The mother and uncle confessed to police in October 2004; the uncle said he had cut the girl's body into pieces before disposing of it by throwing it into a nearby pigsty. Joana's mother withdrew her confession the day after signing it, alleging that she had been beaten during a 48-hour-long interrogation. The police officers accounted for the bruising on the mother's face and body by maintaining that she had thrown herself down some stairs in the police station in an effort to commit suicide. Both the mother and uncle were convicted of murder and sentenced to sixteen years in jail. It was the first murder trial in Portuguese legal history to take place without the discovery of a body.
Five officers were charged with a variety of offences as a result of the allegations of assault; three were acquitted. One of the two officers who was convicted, Chief Inspector Gonçalo Amaral, led the investigation into the disappearance of Madeleine McCann, a British girl who went missing in May 2007 from the nearby resort of Praia da Luz.
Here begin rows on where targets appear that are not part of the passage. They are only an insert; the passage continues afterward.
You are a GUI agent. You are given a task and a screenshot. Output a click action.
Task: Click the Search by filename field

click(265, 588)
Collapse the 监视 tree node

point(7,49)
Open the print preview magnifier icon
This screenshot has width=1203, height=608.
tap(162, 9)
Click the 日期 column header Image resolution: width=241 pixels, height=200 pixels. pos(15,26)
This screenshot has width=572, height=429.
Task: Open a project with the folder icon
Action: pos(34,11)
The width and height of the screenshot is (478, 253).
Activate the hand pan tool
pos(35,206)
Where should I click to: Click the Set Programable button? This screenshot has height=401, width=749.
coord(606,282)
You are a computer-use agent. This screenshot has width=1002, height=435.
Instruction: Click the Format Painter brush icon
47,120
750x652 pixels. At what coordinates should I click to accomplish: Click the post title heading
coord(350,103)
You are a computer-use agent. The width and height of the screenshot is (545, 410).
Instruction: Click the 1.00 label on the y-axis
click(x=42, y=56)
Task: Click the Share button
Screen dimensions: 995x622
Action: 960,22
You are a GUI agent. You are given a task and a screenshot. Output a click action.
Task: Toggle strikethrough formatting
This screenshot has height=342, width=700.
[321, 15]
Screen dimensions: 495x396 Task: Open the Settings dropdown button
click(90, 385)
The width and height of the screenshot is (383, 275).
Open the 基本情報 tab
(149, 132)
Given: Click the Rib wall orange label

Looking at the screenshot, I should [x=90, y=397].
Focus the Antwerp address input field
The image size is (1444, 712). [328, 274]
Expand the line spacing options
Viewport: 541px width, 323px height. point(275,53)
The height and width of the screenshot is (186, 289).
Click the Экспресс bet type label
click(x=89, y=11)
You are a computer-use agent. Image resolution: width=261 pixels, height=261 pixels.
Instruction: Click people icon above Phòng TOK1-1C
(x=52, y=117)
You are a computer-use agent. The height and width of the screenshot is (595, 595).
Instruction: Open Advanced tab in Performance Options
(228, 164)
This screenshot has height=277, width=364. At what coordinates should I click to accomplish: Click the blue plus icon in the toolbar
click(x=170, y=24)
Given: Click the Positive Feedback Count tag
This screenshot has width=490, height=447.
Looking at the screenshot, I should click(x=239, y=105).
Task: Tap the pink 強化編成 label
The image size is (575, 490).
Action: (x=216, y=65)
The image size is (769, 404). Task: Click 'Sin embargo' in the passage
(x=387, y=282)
Amaral was not present during the alleged assault, but was accused of having covered up for other officers; he was convicted of having falsified police documents in the case and received an eighteen-month suspended sentence.
Several similarities between the cases—both girls vanished without trace within 11 kilometers and less than three years of each other, both cases had officers who failed to secure the crime scene, both mothers mounted campaigns to find their daughters and both women were accused of involvement—prompted Joana's family to appeal in 2008 for police to investigate whether there was a link between the disappearances.

Disappearance and charges

Joana Cipriano, eight years old at the time, was last seen at around 8 pm on the evening she disappeared, after being sent to buy milk and a tin of tuna from a local store. A neighbour saw her around 200 meters from her house, walking back from the store. Her mother, Leonor Cipriano, launched a local campaign to find her daughter, distributing posters around the neighbourhood.
The prosecution argued that Joana was killed because she had seen her mother and João Cipriano, her mother's brother, having sex. Leonor confessed to killing her daughter after nearly 48 hours of continuous interrogation. Her brother confessed to having assaulted Joana, and said he had cut her body into small pieces and placed her inside a refrigerator, before disposing of it by throwing it into a nearby pigsty. When he was asked if he had sexually abused Joana, he said, "I did not harm her - I only killed her."
In 2019, Leonor Cipriano was released from prison after serving five sixths of her sentence.

Controversy

Allegations of police misconduct

Leonor retracted her confession the day after making it, claiming she had been beaten. She suffered extensive bruising to her face and body, which the police said was caused by her throwing herself down some stairs in the police station in an effort to kill herself. Five officers, including Gonçalo Amaral, head of the regional Polícia Judiciária in Portimão at the time, were charged with a number of offences. The indictment alleged that several of them had kicked Leonor, hit her with a cardboard tube, put a plastic bag over her head, and made her kneel on glass ashtrays.
Three officers, Leonel Marques, Paulo Pereira Cristóvão and Paulo Marques Bom, were acquitted of torture. Amaral was not present at the time of the alleged beating but was accused of having covered up for the other officers, which he denied. He was convicted of perjury in May 2009 for having falsified documents in the case, and received an eighteen-month suspended sentence. Another officer, António Nunes Cardoso, was also found guilty of having falsified documents and received a -year suspended sentence.

Comparison to McCann case

The village of Figueira is only 11 kilometers from Praia da Luz, where Madeleine McCann disappeared on 3 May 2007. In both cases the mothers launched campaigns to find their daughters and in both cases the local Polícia Judiciária investigated the possibility that the mothers had killed their daughters.
A child protection specialist, Mark Williams-Thomas, who believes that Joana's and Madeleine's disappearances are related, said that the disappearance of two children unknown to each other, within a period of four years in a seven-mile radius, would be a huge coincidence, especially considering that Portugal is a small country with few abductions. Before Joana's disappearance, the previous first-degree murder of a child in the Algarve region was in November 1990 and involved a British girl, nine-year-old Rachel Charles, who was abducted and murdered in Albufeira. Her body was found three days later; a British mechanic and friend of the family, Michael Cook, was arrested and convicted. Leandro Silva, Leonor's common-law husband, said in 2007 that "the only difference between the McCanns and us is that we don't have money."